Goal of the exercise
Retype all of the material below, keeping every line and character the same.

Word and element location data
================
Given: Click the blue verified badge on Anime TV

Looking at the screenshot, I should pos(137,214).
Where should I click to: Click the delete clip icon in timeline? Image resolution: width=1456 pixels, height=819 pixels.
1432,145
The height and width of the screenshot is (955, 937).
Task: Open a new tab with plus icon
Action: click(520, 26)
================
Result of the task
Given: Click the blue verified badge on Anime TV

Looking at the screenshot, I should pos(137,214).
Where should I click to: Click the delete clip icon in timeline? Image resolution: width=1456 pixels, height=819 pixels.
1432,145
The height and width of the screenshot is (955, 937).
Task: Open a new tab with plus icon
Action: click(520, 26)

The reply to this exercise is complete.